Mumsnet has not checked the qualifications of anyone posting here. If you need help urgently or expert advice, please see our domestic violence webguide and/or relationships webguide. Many Mumsnetters experiencing domestic abuse have found this thread helpful: Listen up, everybody

my DH

81 replies

doormatof · 07/08/2018 23:57

Can you tell me truthfully what you think of a man who has done these things:

  1. Gave my passport details to someone
  2. Wanted to go abroad when I was due to give birth to twins. only didn't go because I threatened him with divorce
3.invited in the bit on the side of his cousin into our family home without asking me.(he knows how I feel about cheaters and I was friends with his cousins wife) 4.Let his mum help herself to some of my clothes and costume jewellery which I never saw again. (she claimed she lost them).
  1. Allowed his uncle to use our address for his car insurance so that he'd get a cheaper rate.
6.Allowed his friend to rent a car under his name because his friend for declined due to debts and other reasons. I could go on. Would you feel frustrated, exhausted, like he didn't care about you and your feelings, he's stupid?
OP posts:
AynRandTheObjectivist · 15/08/2018 09:23

I have already lost respect for him and I do see him as a bit weak.

I may be savaged for this, but I honestly think there are very, very, very few women who could make it work when they feel like this.

Please understand that I am not talking about vulnerable, ill, disabled, sensitive or gentle men.

But weakness, in the sense that you just don't feel you can rely on him long term, that you don't feel he will ever really fight your corner, even when he's not ill or anything like that...well, in my experience this is just not something women can get past. And I'm not sure they should, either.

BrynhildurWhitemane · 15/08/2018 09:31

You won't be the one breaking the family. He's doing this by failing to engage. If you stay, what do you think that will teach your DCs about relationships?

Standstilling · 15/08/2018 09:39

This all sounds familiar. You will find it so much easier when he is out of your house. You are shouldering all
the responsibility. Don’t give him the benefit of the doubt. And don’t trust him. Someone this selfish will only get more so when pushed.

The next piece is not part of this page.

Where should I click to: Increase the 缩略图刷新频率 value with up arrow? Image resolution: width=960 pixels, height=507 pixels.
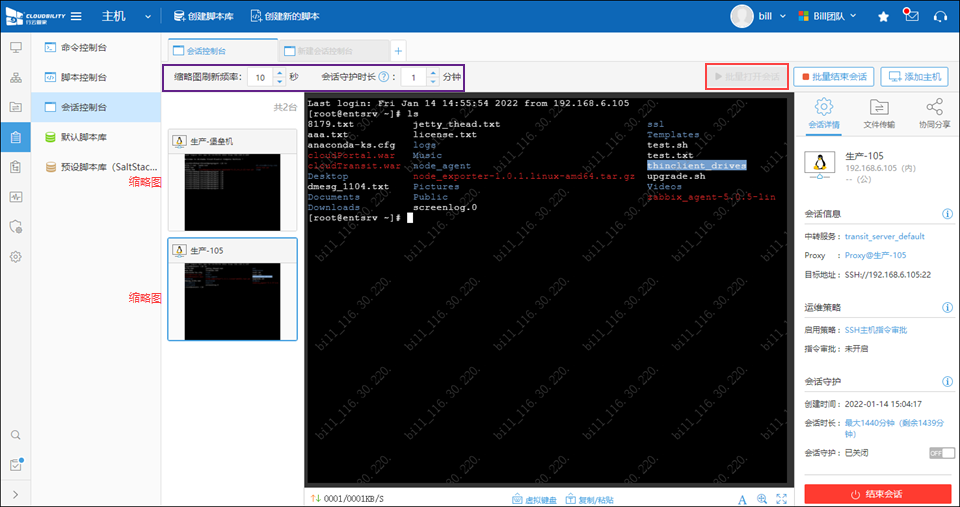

Also, ignore people telling you this isn’t that bad. Only you know - don’t minimise your feelings. Good luck Flowers

AgentJohnson · 15/08/2018 10:10

Stop trying to change him; you can’t because this is who he is. Instead, focus your energies on getting over your ‘breaking up the family’ hang up because that’s the only thing in your power to change.

Your marriage is over, you can either spend the next ten years seething with resentment and or being exhausted in trying to change him or, you can build a life without carrying the deadweight of a man you no longer respect.

AgentJohnson · 15/08/2018 10:12

Get some solo counselling to talk through your fears and to make peace with what you need to do.

AynRandTheObjectivist · 15/08/2018 13:12

Remember OP, you don't have to sacrifice yourself just because you're the wife/mother.